The Metropolitan Transportation Authority Board of Directors is soliciting public input on $120 billion worth of transit and highway projects it envisions building with funds from a possible ballot measure in November. With the list of projects extending from Lancaster to Long Beach, the expenditure plan is aimed at fully building out Los Angeles County’s transportation system and reducing congestion.
“This expenditure plan brings us a step closer to defining what projects are needed and where the funding could come from,” Metro CEO Phillip Washington said. “As Metro plans for future growth and transportation needs, it is imperative that we look at all mechanisms at our disposal to ensure the region’s mobility needs are met.”
Metro’s Board of Directors will decide in June whether to ask voters to increase the countywide sales tax by a half-cent through 2057, and to extend an existing half-cent sales tax called Measure R to 2057. If approved, the ballot measure would raise $120 billion over 40 years.
“We want to continue on the path of making this a transparent and inclusive process, and public review begins with the release of this expenditure plan,” Supervisor and Metro Board Chair Mark Ridley-Thomas said.
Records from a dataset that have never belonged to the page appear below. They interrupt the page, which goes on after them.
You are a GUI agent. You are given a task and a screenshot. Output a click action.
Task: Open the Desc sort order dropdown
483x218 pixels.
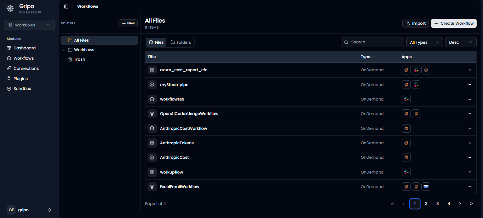click(461, 42)
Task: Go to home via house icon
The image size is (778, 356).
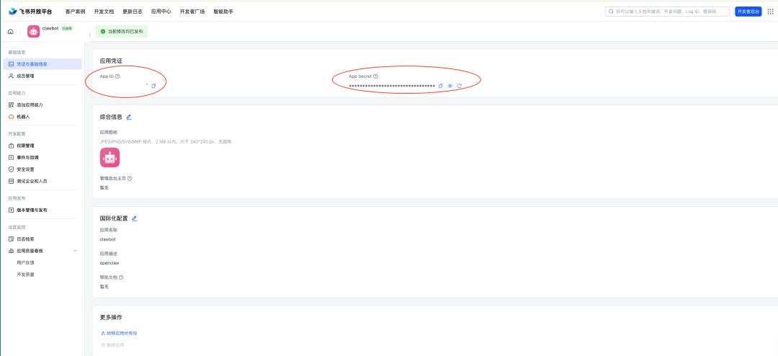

The foundation of the plan consists of 36 major highway and transit projects, as well as projects designed to improve and enhance mobility and system connectivity. Several are in the Second District, including a train station/transit center on the Crenshaw/LAX Line where passengers can take a people mover directly to to LAX. Other projects include:
- Purple Line Extension subway to Westwood, a decade earlier than currently planned
- Vermont Transit Corridor improvements between the Expo Line and Red/Purple Lines;
- LA River Bike Path connecting downtown Los Angeles to the San Fernando Valley;
- ExpressLanes on the 405 Freeway over the Sepulveda Pass, where a rail line could later be added to connect the Orange and Purple Lines and, eventually, LAX;
- ExpressLanes on the 105 Freeway between the 405 and 605;
- Bus Rapid Transit between the Orange Line and Red Line in North Hollywood, and the Gold Line in Pasadena.
The complete list is posted at www.metro.net/theplan.
Aside from transit and highway projects, the expenditure plan invests in pedestrian and bike paths, commuter rail and transit operations. There are also projects intended to keep buses, trains, bridges, tunnels and other facilities in good repair; reduce congestion; hasten the movement of goods on highways; and keep fares low for seniors and students.
Metro projected the expenditure plan’s benefits include increasing the overall number of transit riders by 3.2 billion over 40 years, cutting the number of miles traveled in vehicles by 5 million a day, and four percent reduction in greenhouse gases.